Short version

I'm a human being located in Tallinn (59.437° N, 24.754° E).

Some things I enjoy:

🤖 making machines learn
⛰ cycling, long distance running, hiking, rock climbing
📚 hunting for vintage editions at the neighbourhood book market
📖 binge reading history on Wikipedia at 1AM
🏛 discussing political science and economics over a beer
🐶 petting doggos

Long version

Back in university days I was always bewildered by how little different folks using data knew of each other. Whether it was my friends in social sciences analysing survey results with ANOVA using the IBM SPSS software or statisticians doing distributional modelling based on different assumptions or my econometrics professor who knew the proof of the Gauss-Markov theorem by heart or the AI guys claiming their deep learning was going to make the rest of science redundant, it always seemed like different faces of the same beast to me.

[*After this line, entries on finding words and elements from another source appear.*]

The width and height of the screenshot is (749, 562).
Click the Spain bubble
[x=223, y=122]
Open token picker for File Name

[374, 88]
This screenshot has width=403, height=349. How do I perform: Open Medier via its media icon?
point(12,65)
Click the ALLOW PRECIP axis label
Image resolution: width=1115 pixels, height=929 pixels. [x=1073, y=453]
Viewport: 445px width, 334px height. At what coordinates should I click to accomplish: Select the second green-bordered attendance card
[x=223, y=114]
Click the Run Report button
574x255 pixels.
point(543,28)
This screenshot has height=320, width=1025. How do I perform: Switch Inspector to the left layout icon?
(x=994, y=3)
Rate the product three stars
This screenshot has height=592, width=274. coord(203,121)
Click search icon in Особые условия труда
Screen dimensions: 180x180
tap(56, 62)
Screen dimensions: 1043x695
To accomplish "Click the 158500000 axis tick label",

Whenever I asked one of these about the others, e.g. my econometrics professor about why we do not use neural networks or the AI guys about endogeneity and spurious correlations in the observational data, they couldn't tell me. This implanted a deep dissatisfaction in me, and has probably affected my career development as an empiricist and a data generalist - someone interested in all the tricks one can do using data, regardless of the domain.

I'm an applied economist by education, having done my Master's in Toulouse School of Economics. At some point in my life I was seriously considering an academic career in Economics and even got admitted to a funded PhD programme in the US, but around the same time I became interested in machine learning and its applications in the tech industry, which caused me to drop out already before starting.

After school I was lucky to receive a data lead role from Proekspert where in a year's time we established a functioning data science team that worked on a range of topics such as industrial automation, churn analytics and smart controllers. Here I learned the importance of processes, proper tooling and planning to guide the sometimes chaotic data science workflow.

Next, I worked as the head of data science for a US based real estate analytics startup. There, I drove the research roadmap revolving around everything topics such as time series forecasting at scale, portfolio optimisation (over a set of poorly defined instruments, which made off the shelf solutions not applicable) and trying to cluster neighbourhoods in a way that they would overlap with people's intuitive understanding.

Currently I'm working in a senior individual contributor role at Bolt where I've contributed to a few models running at scale in real time: dynamic pricing, fleet optimisation, routing and search experience enhancement. These days I'm mostly working on routing related stuff, making use of machine learning to capture the probabilistic nature of traffic.